Wir Eltern müssen mit gutem Beispiel voranzugehen. Das heißt, die hygienischen Standards wie Händewaschen und auch räumlichen Abstand halten zu Personen, die nicht zur Familie gehören.

  

Die besten Spiele und Beschäftigungstipps für den Alltag:

 Ich schlug meiner Tochter (5 Jahre) vor, eine Liste zu malen. Diesem Vorschlag ist sie schnell nachgekommen. Auf der Liste sieht man, dass sie einen Spaziergang machen möchte, mit dem Fahrrad fahre, auch ein Picknick im Garten, aber genauso wünscht sie sich mit der Familie Gesellschaftsspiele/Wettspiele zu machen.

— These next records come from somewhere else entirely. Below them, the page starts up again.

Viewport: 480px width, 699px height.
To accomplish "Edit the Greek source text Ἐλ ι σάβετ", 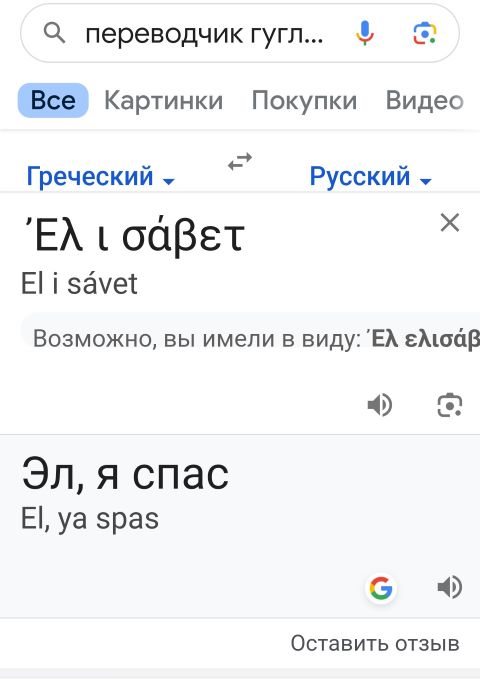I will 133,235.
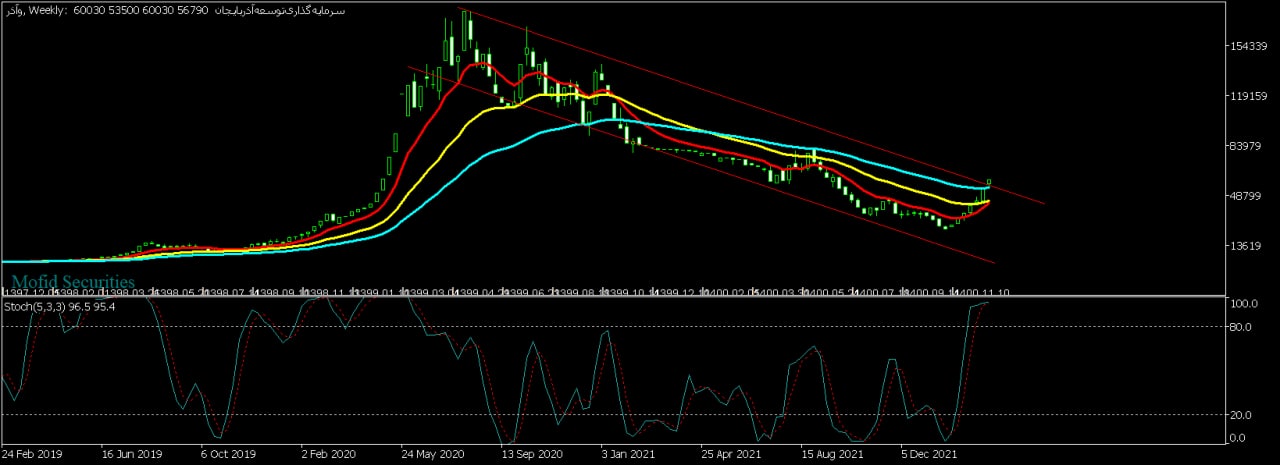The height and width of the screenshot is (465, 1280).
Task: Select the Stoch(5,3,3) indicator label
Action: 60,306
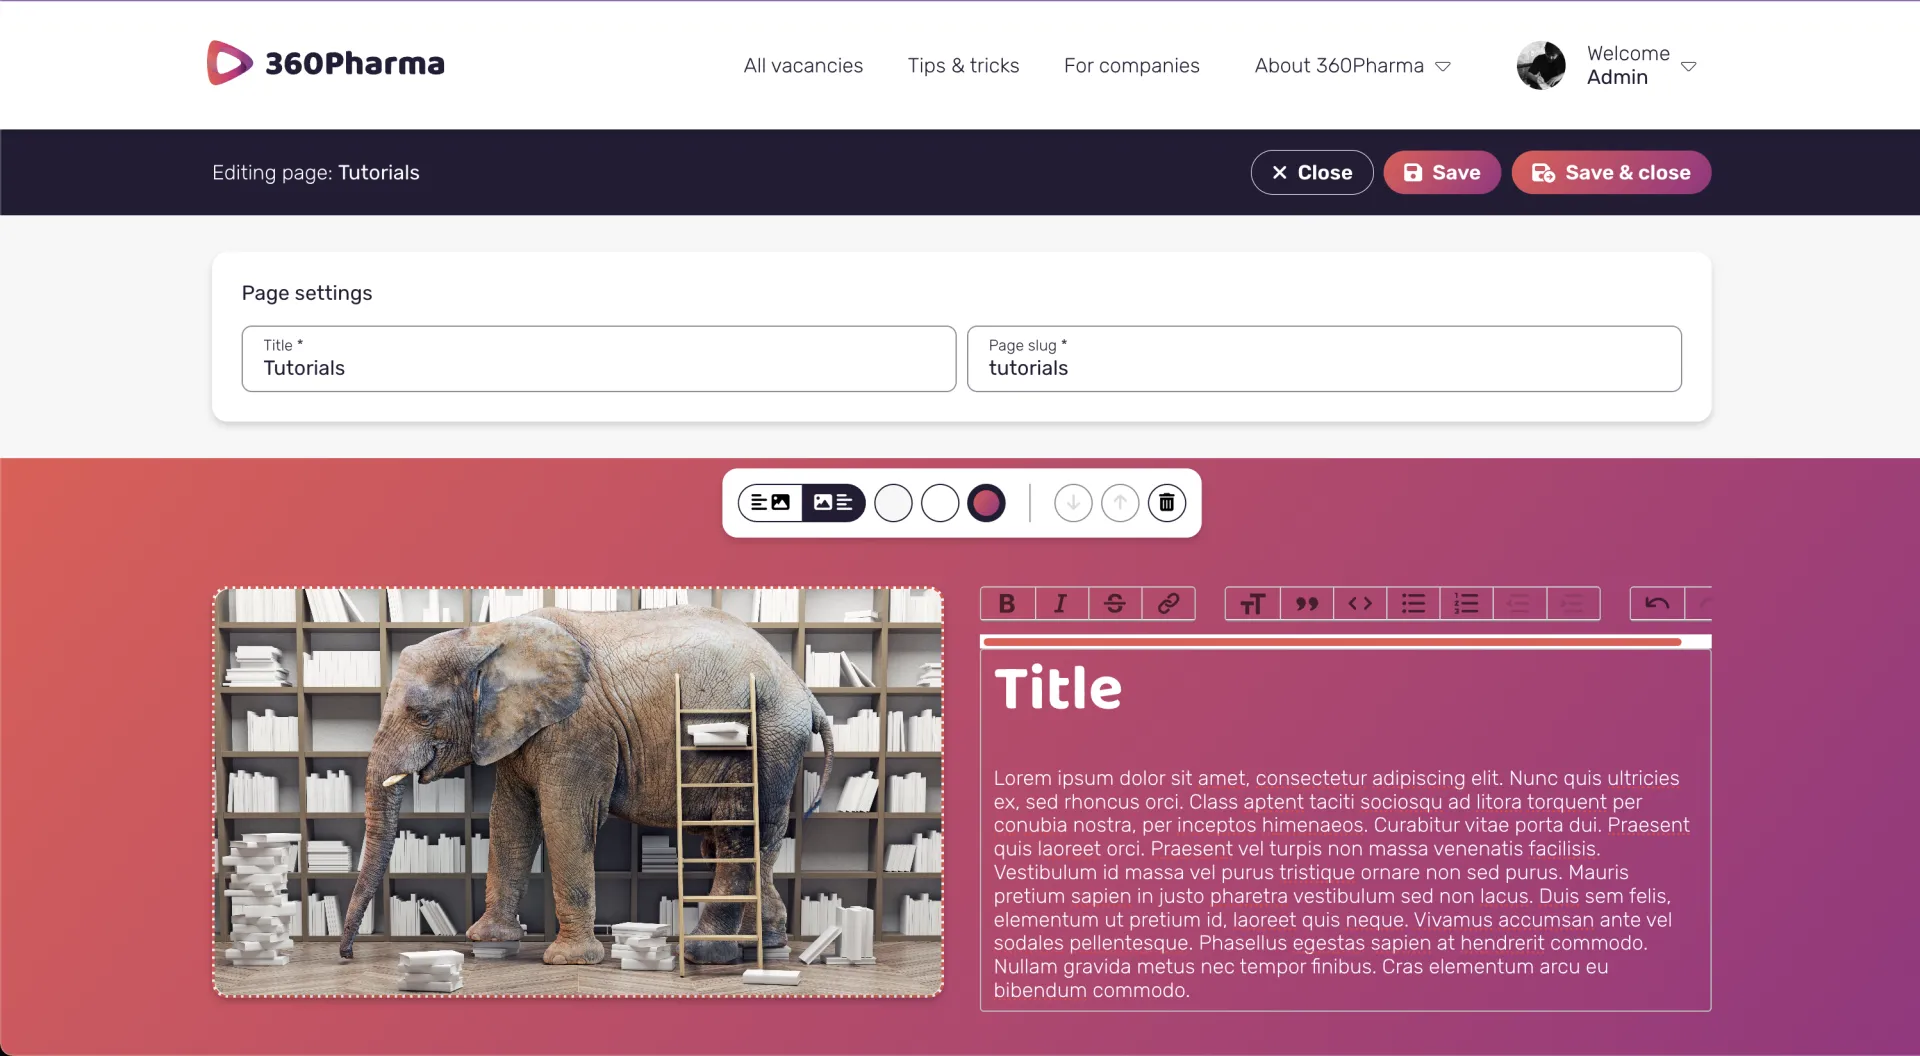Undo the last edit
This screenshot has height=1056, width=1920.
coord(1657,603)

 Ich lege den Augenmerk auf einen bewussten Wechsel von energievollen Aktionen mit ruhigen Betätigungen. So powern wir uns bei wildem Tanzen aus. Das macht uns allen Spaß und gute Laune. Die Kinder helfen dann auch gerne bei den täglichen Arbeiten wie kochen, waschen, spülen. So schlagen wir gleich zwei Fliegen mit einer Klappe. Gerade hatte ich die Idee, mit meinen Kindern einen Videofilm  mit Playmobil Figuren zu machen. Das kam gut an. Man wird kreativ!

Ich möchte mich für ihre Gedanken, Einblicke und Ideen bedanken und wünsche Ihnen und ihrer Familie für die nächste Zeit alles Gute.